Rewrite the data below, replacing "screenshot" with "screen capture" throughout and leaving everything else unchanged. Omit the pictures from your answer.

>>>>>

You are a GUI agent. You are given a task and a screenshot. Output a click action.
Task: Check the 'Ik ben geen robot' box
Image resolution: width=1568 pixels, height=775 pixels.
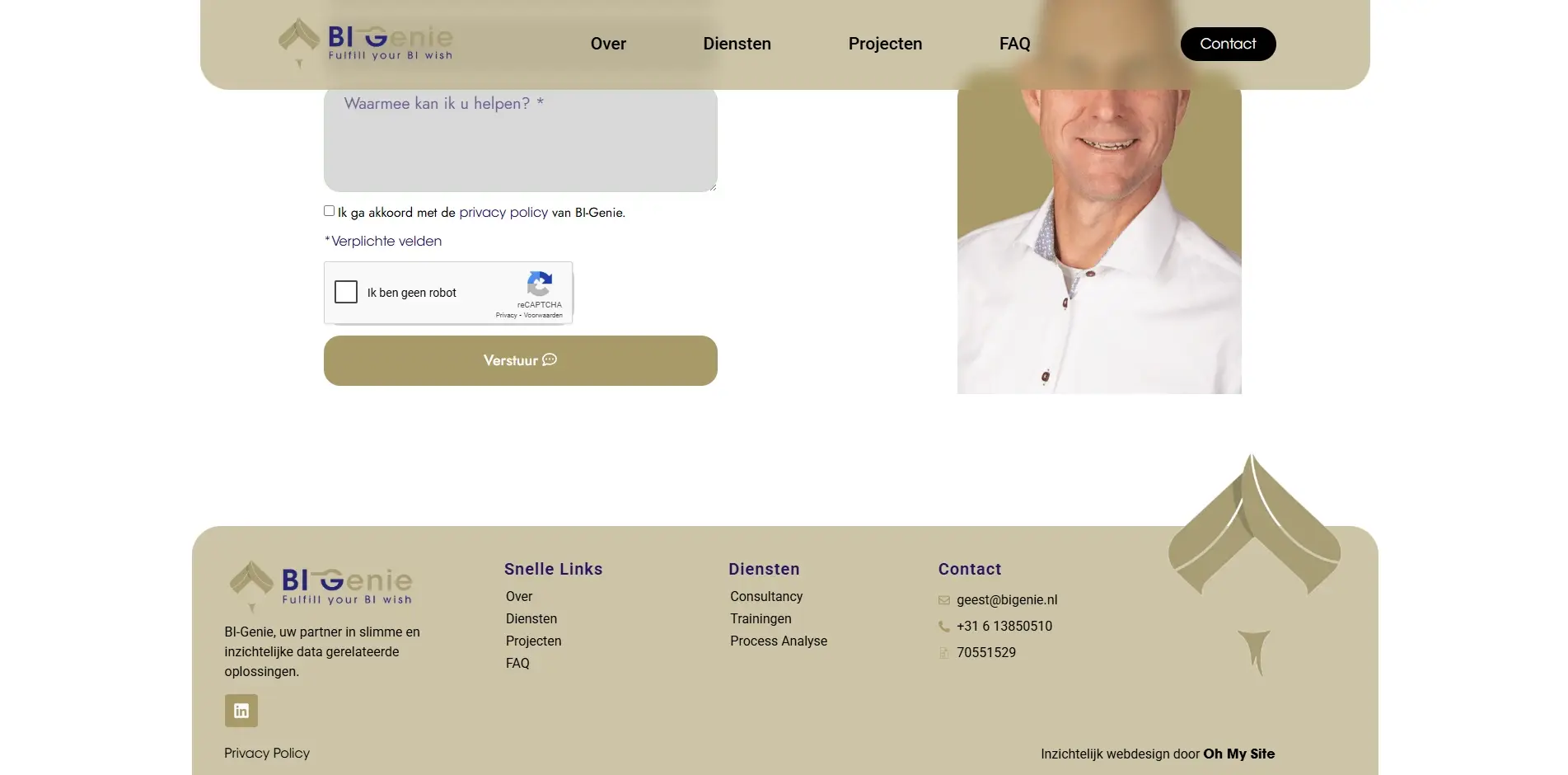[x=346, y=292]
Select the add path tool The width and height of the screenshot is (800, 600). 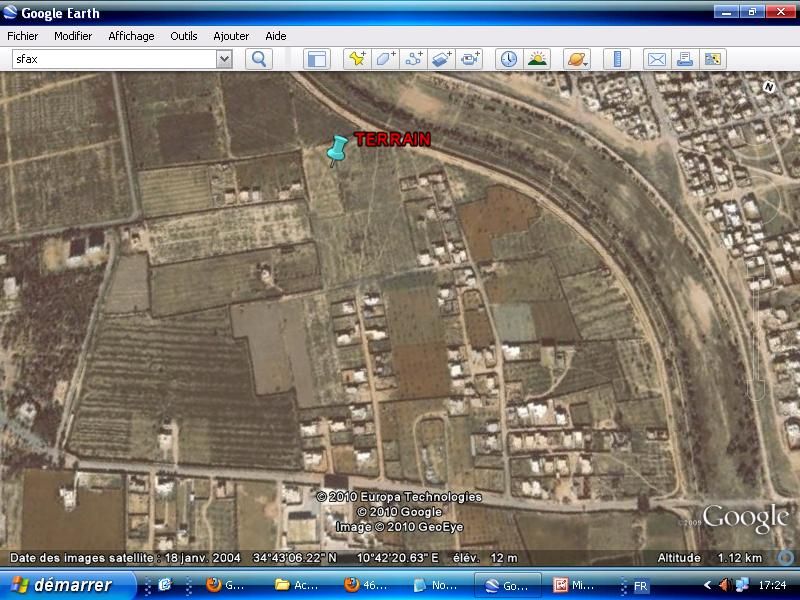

<<<<<

Solution for this task
You are a GUI agent. You are given a task and a screen capture. Output a click action.
Task: Check the 'Ik ben geen robot' box
Image resolution: width=1568 pixels, height=775 pixels.
[x=346, y=292]
Select the add path tool The width and height of the screen capture is (800, 600). 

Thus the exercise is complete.